▸ **Exercise aim**
Copy each line of the records below that mentions the word "computer".

▸ **Listed records**
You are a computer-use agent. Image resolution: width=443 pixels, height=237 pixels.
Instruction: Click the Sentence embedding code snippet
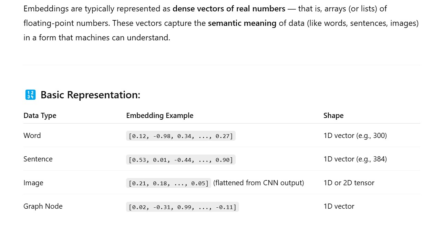[x=181, y=159]
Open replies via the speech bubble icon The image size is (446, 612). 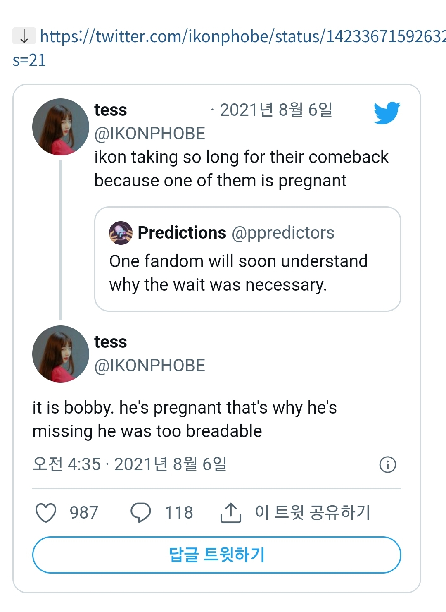pos(140,513)
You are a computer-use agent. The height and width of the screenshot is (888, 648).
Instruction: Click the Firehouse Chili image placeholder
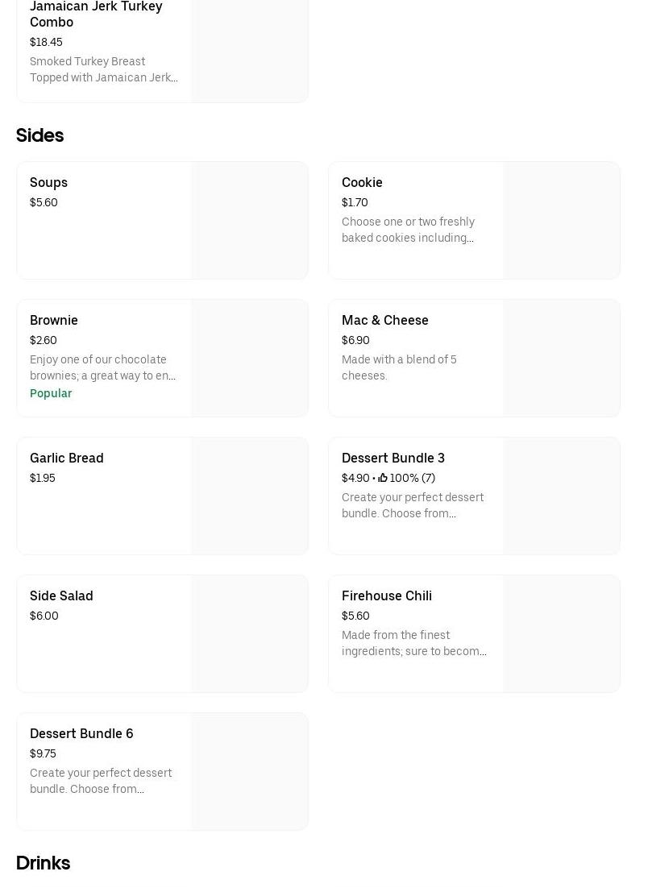(561, 634)
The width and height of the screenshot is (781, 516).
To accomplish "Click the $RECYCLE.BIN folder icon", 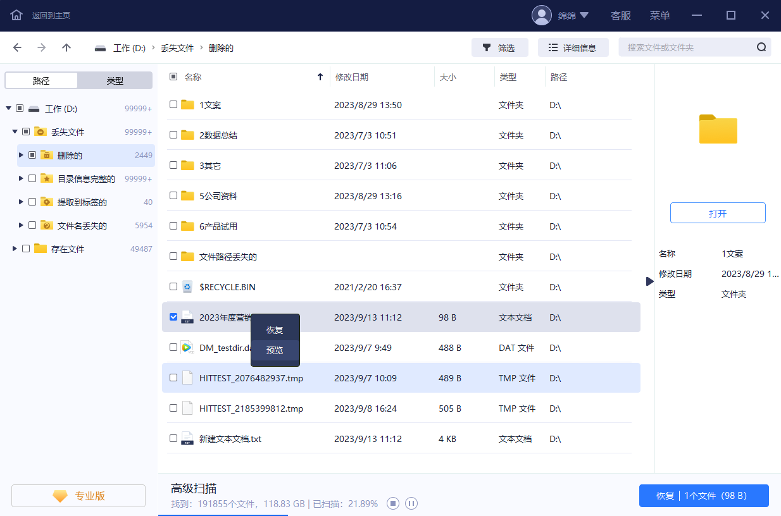I will click(187, 287).
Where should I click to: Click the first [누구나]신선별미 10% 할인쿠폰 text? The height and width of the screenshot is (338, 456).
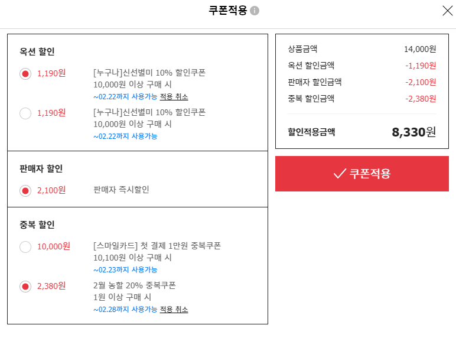click(149, 73)
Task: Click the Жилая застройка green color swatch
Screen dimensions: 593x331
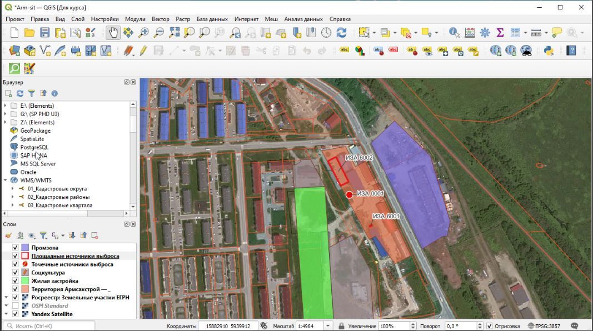Action: click(x=25, y=281)
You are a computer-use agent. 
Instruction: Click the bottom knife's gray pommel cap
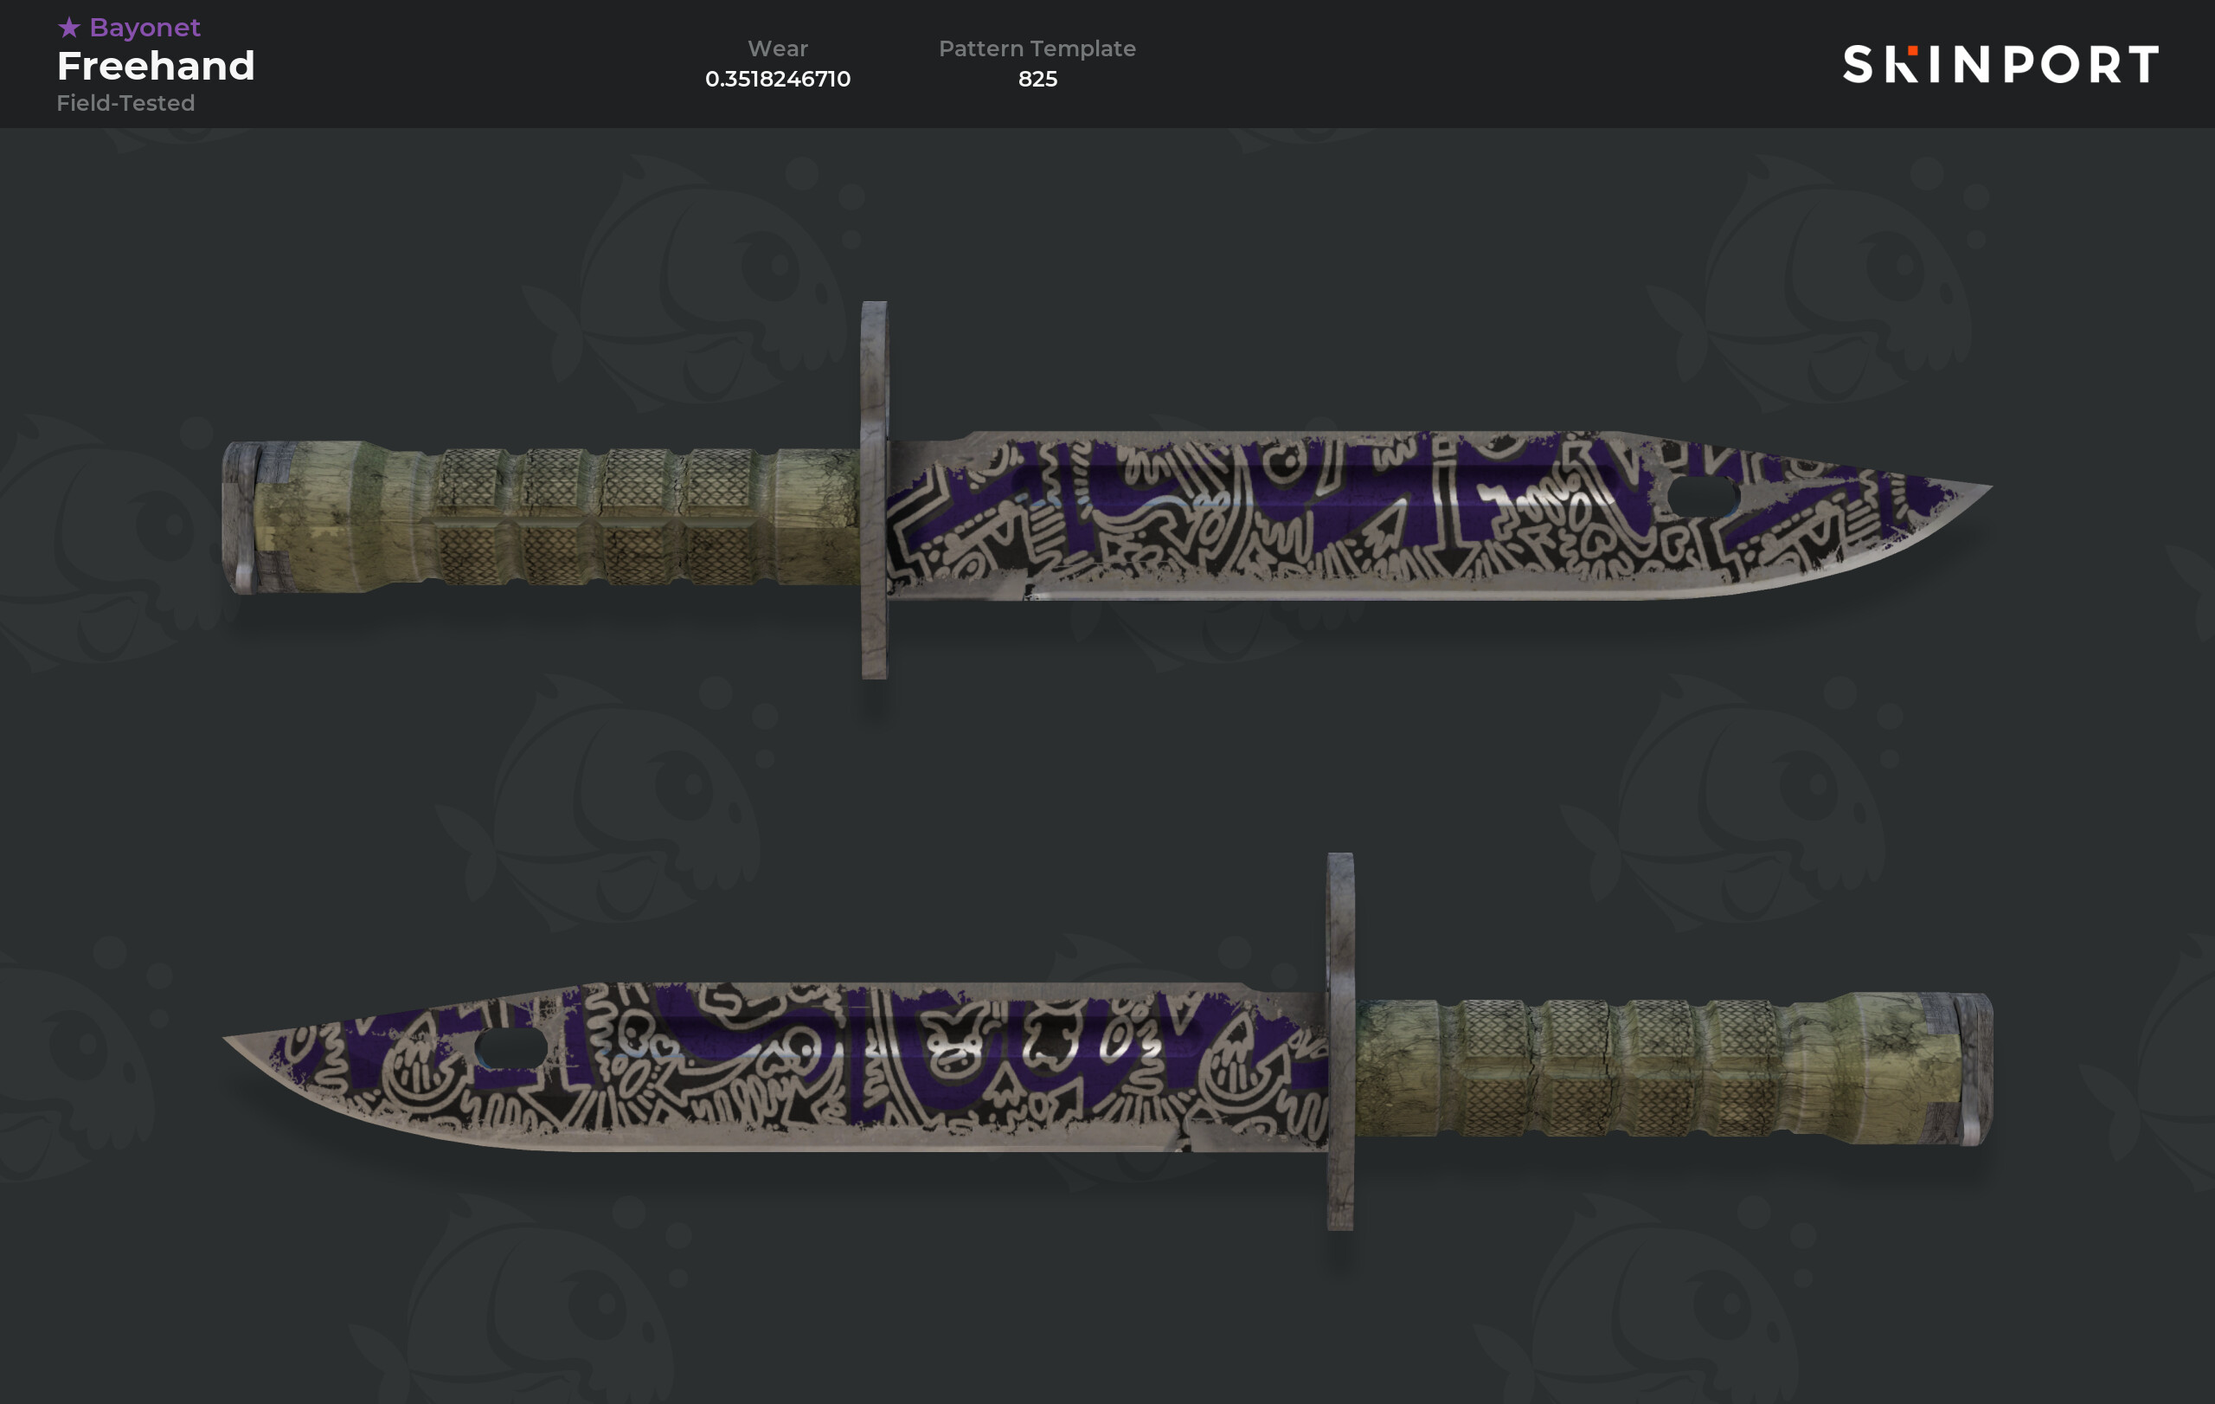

▸ **Answer for the task**
You are a computer-use agent. Image resolution: width=443 pixels, height=237 pixels.
You are a computer-use agent. The height and width of the screenshot is (888, 648).
You are a computer-use agent. 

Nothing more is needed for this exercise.